After finishing the test, making up lame answers for the incomplete sentences (Most men like food...), I went back out the lobby to await the dreaded polygraph.

After an hour of anxious waiting, a clean-cut, ex-army dude came out to get me. He took me back to a small room with a desk and a weird chair. The room had a hidden camera and microphones.

He started by going over the background forms I filled out months before, line by line, without having me hooked up to the polygraph machine. He interrogated me about every place I lived, trying to catch inconsistencies in my story. I didn't mention in my forms the two weeks in Irbid when we first got to Jordan, and when I mentioned it with him, he caught me on it. Luckily it was an accidental omission, so he wasn't mad. He was actually really pleasant the whole time, albeit he never cracked a smile. After 3 hours, we finished going through all the forms.

Then came the crazy part.

He turned my chair so it was at a 90 degree angle from his desk, so I couldn't see him - I had to stare at the door. He then hooked me up to the machine, after intricately describing every part of it - two finger sensors on my right hand, a blood pressure thing on my elevated right arm, two springy things wrapped around my chest to measure my breathing, and a sensor that I had to sit on.

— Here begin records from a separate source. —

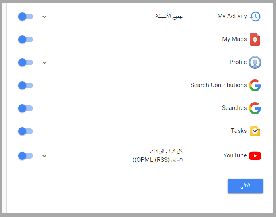Open جميع الأنشطة activity options link
Viewport: 276px width, 217px height.
click(169, 17)
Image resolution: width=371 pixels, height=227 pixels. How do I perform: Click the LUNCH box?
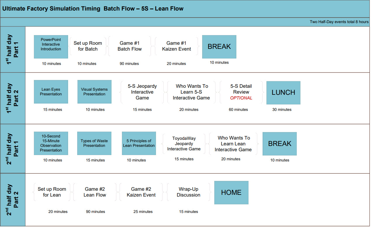[x=283, y=92]
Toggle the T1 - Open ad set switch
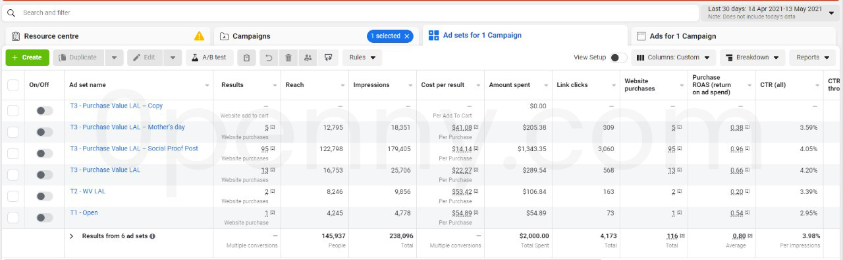The width and height of the screenshot is (843, 260). point(44,218)
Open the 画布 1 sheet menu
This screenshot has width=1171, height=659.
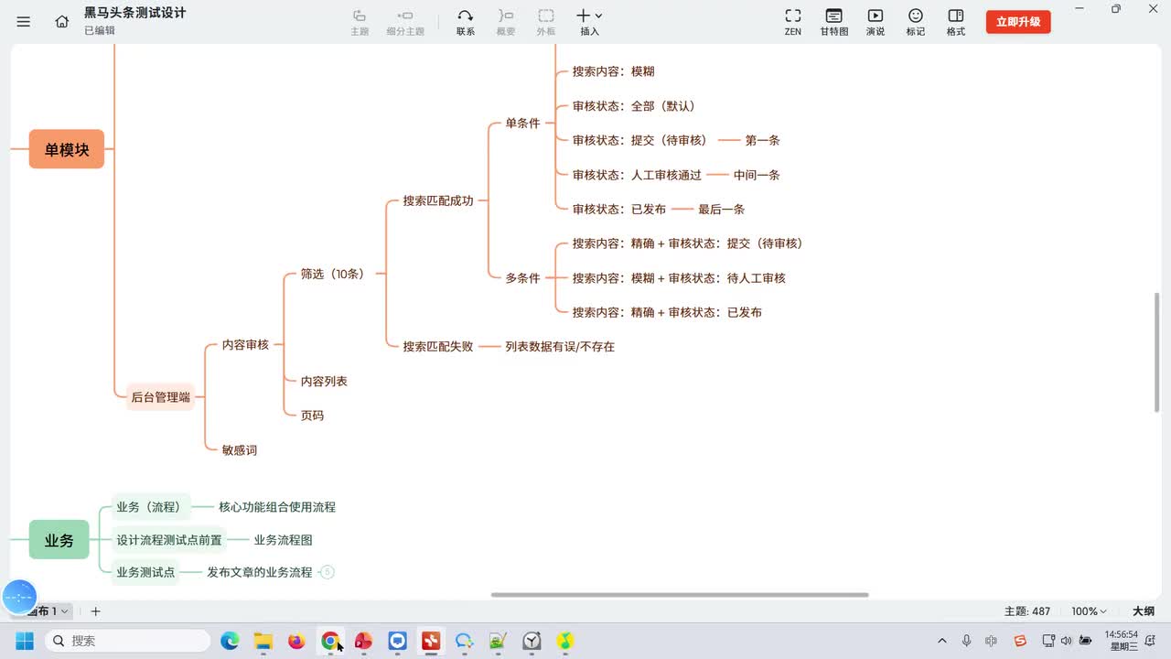[48, 611]
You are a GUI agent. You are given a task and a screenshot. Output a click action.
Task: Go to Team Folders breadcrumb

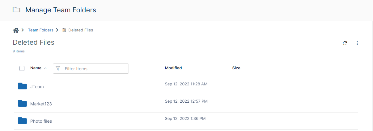tap(40, 30)
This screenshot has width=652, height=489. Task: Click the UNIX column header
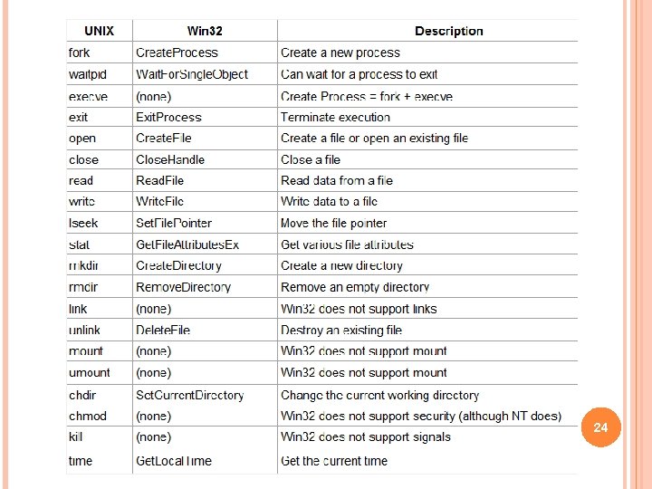[99, 31]
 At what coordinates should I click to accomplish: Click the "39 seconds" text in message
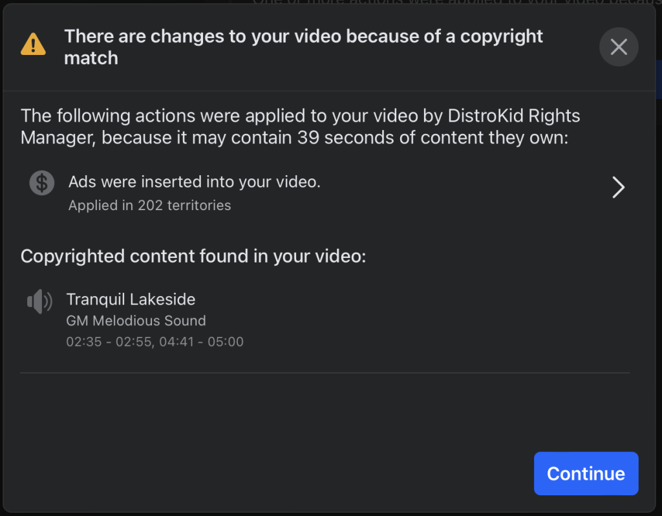(x=345, y=138)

We then had to calibrate the test. I had to lie to him. He asked me if it was Sunday that day. I bravely said "No." It was Tuesday. He then asked if it was Monday. Again I said no. Before he asked if it was Tuesday, I started to panic. I knew I had to lie. I was scared to death. He asked and I said no, while literally shaking in my chair. So, I can't lie. Just ask Nancy. I really can't. So, I guess when I'm forced to, I panic.

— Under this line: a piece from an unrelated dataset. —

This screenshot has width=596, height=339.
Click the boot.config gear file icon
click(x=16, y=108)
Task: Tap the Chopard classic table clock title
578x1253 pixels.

After calibrating the machine to my obvious lie (and subsequent panic), he started the test, first asking about counter-intelligence things, mixed with identity questions. It was easy.

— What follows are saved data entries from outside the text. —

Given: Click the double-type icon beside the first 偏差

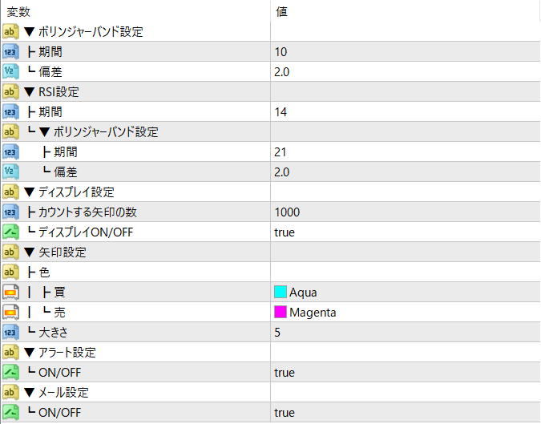Looking at the screenshot, I should pyautogui.click(x=10, y=72).
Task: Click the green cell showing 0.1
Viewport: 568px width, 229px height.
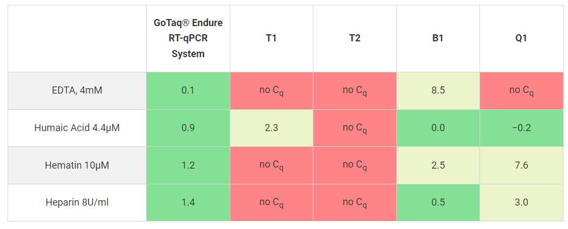Action: point(188,90)
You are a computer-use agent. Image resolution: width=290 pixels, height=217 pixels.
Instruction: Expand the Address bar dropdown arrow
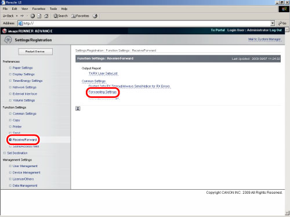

Him - "Is your first name Andrew?"
Me - "Yes"
Him - "Have you ever had a secret meeting with a foreign national or foreign intelligence officer with the intent of selling classified information?"
Me - "No" (No sweat. How could I even obtain classified information? Duh! Stupid question)

After 30 minutes of that, I was happy. Polygraphs are easy. I wasn't that nervous. Those were irrelevant questions. He then started the second half of the test - identity questions mixed with personal issue questions, like criminal history, drug use, etc.

Here, for some reason, I started to panic. I knew that this was more relevant, so I was worried that I'd actually mess up and make him think that I use drugs or something. Messing up on the espionage questions didn't matter - he wouldn't believe any positive readings because of the irrelevance. This part, however, was relevant.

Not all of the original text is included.